座興唄「大津絵」(中津市)
☆中津名物水道の水に 遅うなりゃお嬶が八百屋の焼饅頭 蕎麦が太平で
 醤油が佐田屋 酒は貝屋の白酒で 医者が村上 役者が托原で ほしゃが渡辺
 伯楽東浜 湯屋ネブカ 相原大根に小松の胡瓜に 宮永かぼちゃ 島田蓮根
 蛎瀬の一分餅 出小屋の三角 小祝姐さんざっこいらんか つばなつばな
 金谷女に下辺男鏝は桜町 風の吹かぬにお鼻が落ちました
☆中津近くに名高いものがある 大貞放生会に八日羅漢 お取越は十月四日市
 宇佐の万灯篭で約束し 内を抜け出でただ一人 餅は久々姥の川端で
 雨は降り出す 笠町じゃなけれども 濡れて富永 植野で暮れて 風呂敷の着物
 着替えるそのうちに 犬丸さんからピヨピヨ吠えられ 堅い私が助平となりました
メモ:端唄「大津絵」の替唄。盆踊りの「大津絵」とは字脚が異なっている。

座興唄「そよそよ風」(山国町)
☆そよそよ風に誘われて 裾もホラホラ 歩み行く
 (ソラ ヨイヨイヨイ ヨイトサー)
☆そら舞いまする 舞いまする 空を燕が舞いまする
メモ:同種の唄は玖珠郡でも唄われていたようである。

座興唄「コチャヤレ節」(山国町町)
☆ぼんさん忍ぶにゃ闇がよい 月夜には アラ 頭がぶうらりしゃあらりと
 コチャ 頭がぶうらりしゃあらりと(コチャヤレ コチャヤレ)
☆お前待ち待ち蚊帳の外 蚊に食われ 七つの鐘の鳴るまでは
 七つの鐘の鳴るまでは
メモ:端唄「コチャエ節(お江戸日本橋)」である。
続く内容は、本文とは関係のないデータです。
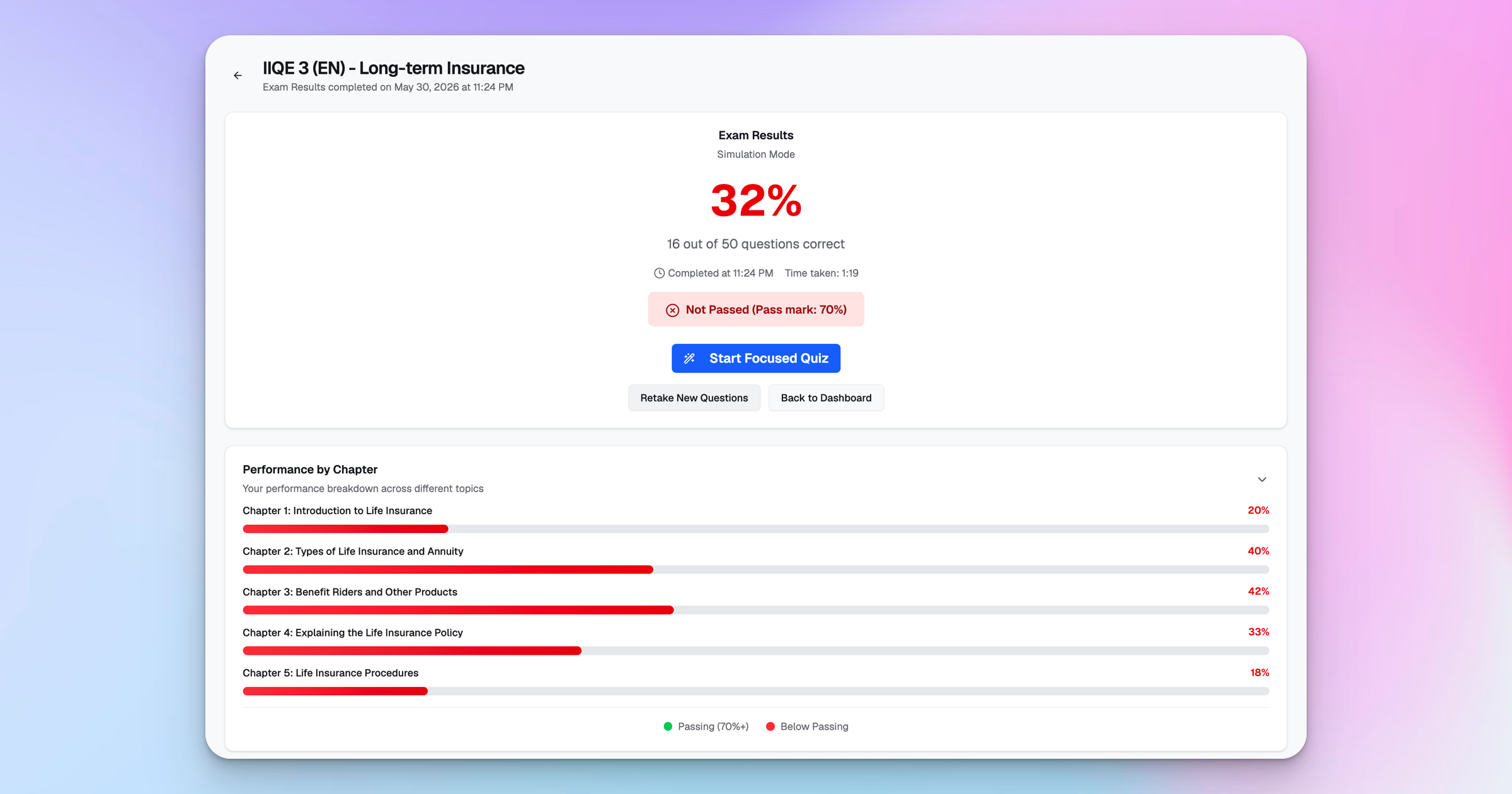Go back using the left arrow icon
1512x794 pixels.
click(238, 76)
佐伯市の堅田踊りでも同種の唄が唄われている。

 

座興唄「彦山節」(耶馬溪町深耶馬)

☆僕のおものが太いとて コリャ彦山の 講堂の柱にゃなりゃすめえ

 コリャそっちにゃ寄れ こっちにゃ寄れ

☆私のおものが広いとて 吉岡の 洗濯だらいにゃなりゃすめえ

 そっちにゃ寄れ こっちにゃ寄れ

 

座興唄「なっちょらん節」(三光村諌山)

☆青島よいところと誰が言うた 後ろハゲ山 前は海 ドッコイショー

 尾のない狐が出るそうな 僕も二三度 だまされた ナッチョラン

メモ:全国的に流行した「青島節」だが、諌山で唄われたものは山村豊子のレコード同様、上の句の節に「奈良丸くずし」「大正節」の名残がある。ラッパ節からの改調の過程が垣間見えて大変興味深い。

 

座興唄「どんどん節」(三光村諌山)

☆酒はもとより好きでは飲まぬ 逢えぬ辛さに自棄で飲む

 止めておくれよ自棄酒ばかり 弱い体を持ちながら 後の始末は誰がする ドンドン

メモ:全国的に流行した新ドンドン節。